Collaboration should amplify, not dilute

The Heinz x Absolut collaboration was a good example of how good design can multiply brand value. Its success lay in both brands celebrating their distinctive assets in tandem in the launch collateral (Heinz’s silhouette and red tones, Absolut’s bottle shape and stripped-back typography).

[Photo: Absolut Vodka/Heinz]

The creative idea—vodka pasta sauce—was playful, but it was the campaign work and the packaging that sold the credibility, where the two brands came together in a way that felt creative and made sense for each partner. The most effective collaborations aren’t necessarily about giving each brand equal space, or one giving way for the other. It’s putting egos aside to create something entirely new together, the genius child of both.

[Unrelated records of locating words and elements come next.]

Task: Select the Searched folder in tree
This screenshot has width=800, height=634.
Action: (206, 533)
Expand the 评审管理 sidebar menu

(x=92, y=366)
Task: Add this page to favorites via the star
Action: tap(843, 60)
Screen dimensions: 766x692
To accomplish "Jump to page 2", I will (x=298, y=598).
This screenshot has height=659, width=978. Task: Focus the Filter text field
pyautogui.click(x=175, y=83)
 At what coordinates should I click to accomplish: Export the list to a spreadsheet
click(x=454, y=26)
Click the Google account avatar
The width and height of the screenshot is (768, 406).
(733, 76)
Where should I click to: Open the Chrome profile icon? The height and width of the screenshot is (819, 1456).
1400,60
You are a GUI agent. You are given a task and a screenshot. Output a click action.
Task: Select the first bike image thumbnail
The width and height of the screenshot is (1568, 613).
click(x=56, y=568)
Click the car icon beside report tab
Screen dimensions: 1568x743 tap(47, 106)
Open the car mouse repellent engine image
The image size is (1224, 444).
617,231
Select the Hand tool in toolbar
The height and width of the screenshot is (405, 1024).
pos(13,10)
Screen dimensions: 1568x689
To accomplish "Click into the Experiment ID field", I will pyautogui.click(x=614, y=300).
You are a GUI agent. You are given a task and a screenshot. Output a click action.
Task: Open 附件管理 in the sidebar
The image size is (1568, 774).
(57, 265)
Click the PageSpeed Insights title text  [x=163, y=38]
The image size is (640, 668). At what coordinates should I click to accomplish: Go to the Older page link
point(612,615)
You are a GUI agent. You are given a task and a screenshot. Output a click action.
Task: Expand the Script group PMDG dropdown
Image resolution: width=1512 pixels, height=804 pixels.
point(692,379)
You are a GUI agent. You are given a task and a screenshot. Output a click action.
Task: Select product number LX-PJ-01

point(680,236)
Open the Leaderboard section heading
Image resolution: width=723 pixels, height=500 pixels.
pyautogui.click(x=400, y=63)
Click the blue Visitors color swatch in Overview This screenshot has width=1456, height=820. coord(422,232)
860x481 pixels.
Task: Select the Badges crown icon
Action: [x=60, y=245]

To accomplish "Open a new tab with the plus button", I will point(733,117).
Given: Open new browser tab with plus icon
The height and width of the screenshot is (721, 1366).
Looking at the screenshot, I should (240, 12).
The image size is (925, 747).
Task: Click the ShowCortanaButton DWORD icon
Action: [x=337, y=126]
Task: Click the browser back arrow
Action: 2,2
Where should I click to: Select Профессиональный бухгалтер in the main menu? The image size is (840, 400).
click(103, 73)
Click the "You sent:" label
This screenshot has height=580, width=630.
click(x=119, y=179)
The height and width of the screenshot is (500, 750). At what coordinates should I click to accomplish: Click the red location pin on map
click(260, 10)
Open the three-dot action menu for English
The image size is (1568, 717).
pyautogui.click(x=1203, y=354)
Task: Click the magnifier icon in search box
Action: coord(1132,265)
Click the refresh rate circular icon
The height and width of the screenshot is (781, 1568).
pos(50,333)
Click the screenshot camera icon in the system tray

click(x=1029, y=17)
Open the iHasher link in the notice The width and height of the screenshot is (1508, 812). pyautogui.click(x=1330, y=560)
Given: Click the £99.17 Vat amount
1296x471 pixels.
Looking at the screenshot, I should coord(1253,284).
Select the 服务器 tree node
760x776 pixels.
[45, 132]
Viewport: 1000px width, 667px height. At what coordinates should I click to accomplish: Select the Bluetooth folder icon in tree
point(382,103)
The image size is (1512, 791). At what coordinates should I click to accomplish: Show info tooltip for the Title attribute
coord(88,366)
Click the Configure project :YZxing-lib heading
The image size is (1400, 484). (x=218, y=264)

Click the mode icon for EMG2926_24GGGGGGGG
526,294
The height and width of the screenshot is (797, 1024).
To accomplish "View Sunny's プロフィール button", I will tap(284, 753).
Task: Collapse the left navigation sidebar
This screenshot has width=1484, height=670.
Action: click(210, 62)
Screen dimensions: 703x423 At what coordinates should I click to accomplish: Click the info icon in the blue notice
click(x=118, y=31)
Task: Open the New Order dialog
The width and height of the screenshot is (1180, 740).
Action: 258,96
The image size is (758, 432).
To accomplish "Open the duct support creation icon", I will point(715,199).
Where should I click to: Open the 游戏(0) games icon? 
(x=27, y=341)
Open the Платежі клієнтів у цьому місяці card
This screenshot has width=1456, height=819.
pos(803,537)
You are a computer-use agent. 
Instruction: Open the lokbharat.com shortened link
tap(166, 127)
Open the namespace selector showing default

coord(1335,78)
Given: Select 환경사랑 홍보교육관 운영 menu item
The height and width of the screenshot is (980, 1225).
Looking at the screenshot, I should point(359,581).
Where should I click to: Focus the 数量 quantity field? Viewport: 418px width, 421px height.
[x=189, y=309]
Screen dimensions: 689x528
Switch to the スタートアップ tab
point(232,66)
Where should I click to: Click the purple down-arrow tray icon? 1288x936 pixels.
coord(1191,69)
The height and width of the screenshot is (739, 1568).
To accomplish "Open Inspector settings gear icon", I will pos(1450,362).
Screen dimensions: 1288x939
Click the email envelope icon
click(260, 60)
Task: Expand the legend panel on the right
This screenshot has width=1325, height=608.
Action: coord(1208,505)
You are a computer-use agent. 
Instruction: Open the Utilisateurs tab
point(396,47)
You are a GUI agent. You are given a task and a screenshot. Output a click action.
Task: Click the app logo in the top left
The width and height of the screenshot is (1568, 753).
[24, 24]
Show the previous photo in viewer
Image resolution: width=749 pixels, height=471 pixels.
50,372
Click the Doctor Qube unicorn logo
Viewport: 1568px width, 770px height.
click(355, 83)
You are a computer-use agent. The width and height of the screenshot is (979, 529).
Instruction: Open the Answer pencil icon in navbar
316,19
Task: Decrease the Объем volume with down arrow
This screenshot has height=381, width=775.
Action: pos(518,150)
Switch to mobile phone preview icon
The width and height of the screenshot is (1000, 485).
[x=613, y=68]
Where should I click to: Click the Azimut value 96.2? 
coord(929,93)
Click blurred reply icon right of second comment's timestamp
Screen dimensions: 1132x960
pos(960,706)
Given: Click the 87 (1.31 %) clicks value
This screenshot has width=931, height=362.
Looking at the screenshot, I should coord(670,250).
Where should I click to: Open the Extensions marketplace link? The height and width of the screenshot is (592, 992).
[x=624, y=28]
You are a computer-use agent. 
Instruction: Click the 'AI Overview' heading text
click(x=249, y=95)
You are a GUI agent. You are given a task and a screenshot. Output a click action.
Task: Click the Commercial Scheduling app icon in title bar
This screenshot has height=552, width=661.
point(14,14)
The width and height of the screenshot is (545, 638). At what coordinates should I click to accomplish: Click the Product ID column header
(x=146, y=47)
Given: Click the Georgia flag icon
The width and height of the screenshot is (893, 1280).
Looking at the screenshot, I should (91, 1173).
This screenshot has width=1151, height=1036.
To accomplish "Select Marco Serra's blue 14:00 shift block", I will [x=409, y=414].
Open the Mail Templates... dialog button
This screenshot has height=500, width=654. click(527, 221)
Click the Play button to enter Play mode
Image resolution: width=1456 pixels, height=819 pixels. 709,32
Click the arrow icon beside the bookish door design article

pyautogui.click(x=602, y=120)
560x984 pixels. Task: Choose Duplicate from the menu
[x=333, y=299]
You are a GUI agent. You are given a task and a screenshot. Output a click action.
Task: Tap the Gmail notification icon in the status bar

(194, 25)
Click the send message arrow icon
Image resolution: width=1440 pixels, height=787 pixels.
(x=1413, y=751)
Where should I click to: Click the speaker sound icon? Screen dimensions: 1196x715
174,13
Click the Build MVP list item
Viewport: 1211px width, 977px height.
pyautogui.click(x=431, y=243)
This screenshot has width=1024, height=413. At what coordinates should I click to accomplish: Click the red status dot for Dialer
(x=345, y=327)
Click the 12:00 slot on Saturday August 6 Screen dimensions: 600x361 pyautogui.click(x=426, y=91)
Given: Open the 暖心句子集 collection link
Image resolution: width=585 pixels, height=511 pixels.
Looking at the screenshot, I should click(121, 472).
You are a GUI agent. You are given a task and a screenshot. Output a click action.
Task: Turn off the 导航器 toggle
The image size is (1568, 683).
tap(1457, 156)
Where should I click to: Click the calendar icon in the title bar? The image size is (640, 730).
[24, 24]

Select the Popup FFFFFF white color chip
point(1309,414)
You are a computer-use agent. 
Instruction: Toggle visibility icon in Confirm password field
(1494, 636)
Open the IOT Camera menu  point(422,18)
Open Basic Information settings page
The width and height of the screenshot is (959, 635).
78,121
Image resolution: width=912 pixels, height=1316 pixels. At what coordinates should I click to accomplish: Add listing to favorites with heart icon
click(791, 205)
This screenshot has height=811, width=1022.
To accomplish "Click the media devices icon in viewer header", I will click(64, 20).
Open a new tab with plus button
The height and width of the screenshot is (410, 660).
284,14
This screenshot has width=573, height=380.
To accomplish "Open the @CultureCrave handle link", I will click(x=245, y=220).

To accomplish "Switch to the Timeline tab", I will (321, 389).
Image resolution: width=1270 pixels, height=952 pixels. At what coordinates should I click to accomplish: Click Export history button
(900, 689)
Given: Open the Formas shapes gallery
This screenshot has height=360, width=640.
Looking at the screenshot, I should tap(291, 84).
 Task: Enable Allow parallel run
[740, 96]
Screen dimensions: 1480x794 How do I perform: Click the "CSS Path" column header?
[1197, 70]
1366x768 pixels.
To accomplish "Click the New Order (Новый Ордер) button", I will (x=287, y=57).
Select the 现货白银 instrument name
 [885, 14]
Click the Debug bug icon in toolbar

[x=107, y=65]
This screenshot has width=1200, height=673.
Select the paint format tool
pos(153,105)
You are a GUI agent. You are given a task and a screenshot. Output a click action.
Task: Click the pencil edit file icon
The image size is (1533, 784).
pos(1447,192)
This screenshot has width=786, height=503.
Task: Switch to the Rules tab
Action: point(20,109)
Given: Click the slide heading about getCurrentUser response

Legacy brands at the center of culture

Legacy brands don’t need to reinvent themselves to stay relevant, but they do need to stay alert to what’s happening around them. Packaging is a hugely impactful area to showcase this. It is the most visceral, sensorial, and tangible touchpoint a brand can have. A good idea at the heart can be taken to the next level when form, finish, and feel are also taken into account.

Legacy brands should be more confident in the strength of their assets. Changing them creatively just a little can a have a powerful outcome. Building both brands’ assets through co-respect can help place a brand in the center of culture effectively enough for the audience to reappraise it on a deeper, more lasting level. It can reenergize products and brands, putting them in front of new audiences who will become the next generation of loyalists. A design that is oversaturated in dopamine can have the opposite effect, creating confusion around your brand’s identity, leaving your crowd alienated and cynical.

The key is to build from what people already know and love. That’s what gives brands the permission to try something new on their packaging, and the credibility to be taken seriously when they do. Once you’ve cracked the code in an authentic way and succeeded at it, the stage is set for a future of endless creativity that people will come back for time and again.